Begin Article

Rewilding the Museum
In a time where Anthropocene discourse collapses the distinction between nature and culture, the artistic gaze ranges beyond the gallery to treat the dominant planetary condition as authored or impacted by human activities. From rock strata to ice cores, wastelands to wilderness, we have come to understand the earth itself as an archive of inscriptions — as a collection to be studied, inventoried, conserved, or restored; to be acquired, exhibited, and perhaps de-accessioned. This perspective posits an expanded curatorial mandate beyond the walls of the museum: the earth as a total exhibition.
ARKEN explores this in collaboration with The Royal Danish Academy of Fine Arts, Schools of Visual Arts in a research project funded by the New Carlsberg Foundation.

End Article
Begin Recorded information

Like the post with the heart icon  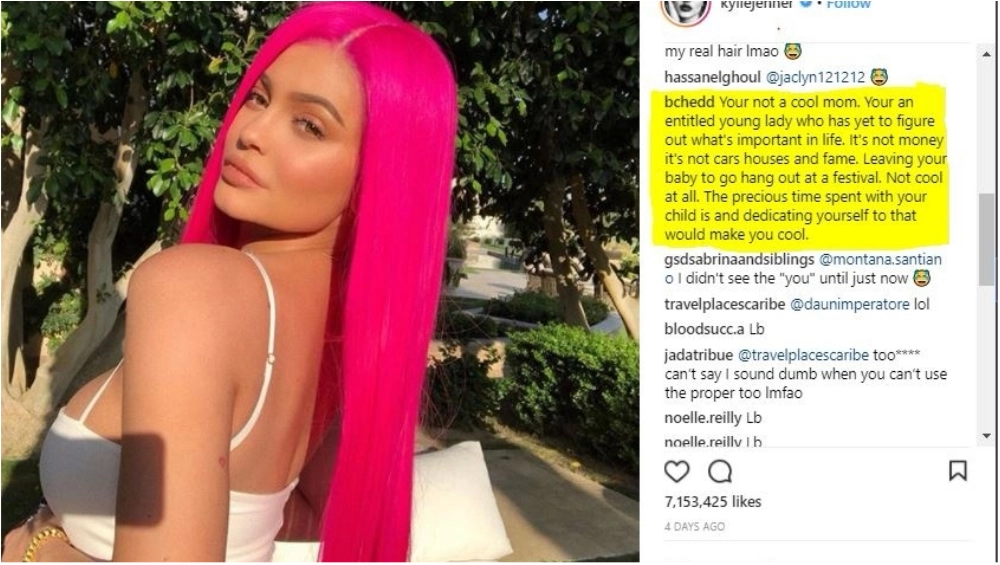coord(677,472)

End Recorded information

- **Goal 1**: From the text on rewilding the museum, copy the stretch from "Rewilding the Museum" through "New Carlsberg Foundation.".
- **Goal 2**: In the text on rewilding the museum, which foundation funds the research project?
- **Goal 3**: Continue the text on rewilding the museum from where it stops.

- **Exercise output 1**:
Rewilding the Museum
In a time where Anthropocene discourse collapses the distinction between nature and culture, the artistic gaze ranges beyond the gallery to treat the dominant planetary condition as authored or impacted by human activities. From rock strata to ice cores, wastelands to wilderness, we have come to understand the earth itself as an archive of inscriptions — as a collection to be studied, inventoried, conserved, or restored; to be acquired, exhibited, and perhaps de-accessioned. This perspective posits an expanded curatorial mandate beyond the walls of the museum: the earth as a total exhibition.
ARKEN explores this in collaboration with The Royal Danish Academy of Fine Arts, Schools of Visual Arts in a research project funded by the New Carlsberg Foundation.

- **Exercise output 2**: The New Carlsberg Foundation.

- **Exercise output 3**:
Philosopher and curator Dehlia Hannah is affiliated with the two institutions in a three-year project that began in April 2021. She explores how the environmental imaginaries have material consequences, as images of ‘nature’ structure how we inhabit the world. In a moment where our environmental imaginaries are increasingly contested, this project examines how contemporary artistic practices occupy fraught conceptual and material territory. If the ancient concept of the museum as the ‘home of the muses’ is to be updated to our present times, we must follow the muses in their wandering beyond the gallery space, off-site, and into difficult terrain, as they inspire artists working with the detritus of modernity, in the great plastic garbage patches in the ocean, urban sewage treatment plants, burning forests, and oil palm plantations.
Conversely, such an expanded curatorial mandate casts a critical gaze upon other forms of technê that seek to transform the earth — works of infrastructure, geoengineering, exclusion zones, shutdowns, blackouts and projects of rewilding. Rewilding, as a practice of environmental restoration, seeks to restore the functioning of ecosystems to a wild or natural state. The practice involves complex retrospective and prospective constructions of nature, involving varying degrees of human involvement. Without distinguishing between modes of artifice practiced by the arts and sciences, Rewilding the Museum examines how ‘environments’ are represented, mediated, and produced within and beyond the gallery today.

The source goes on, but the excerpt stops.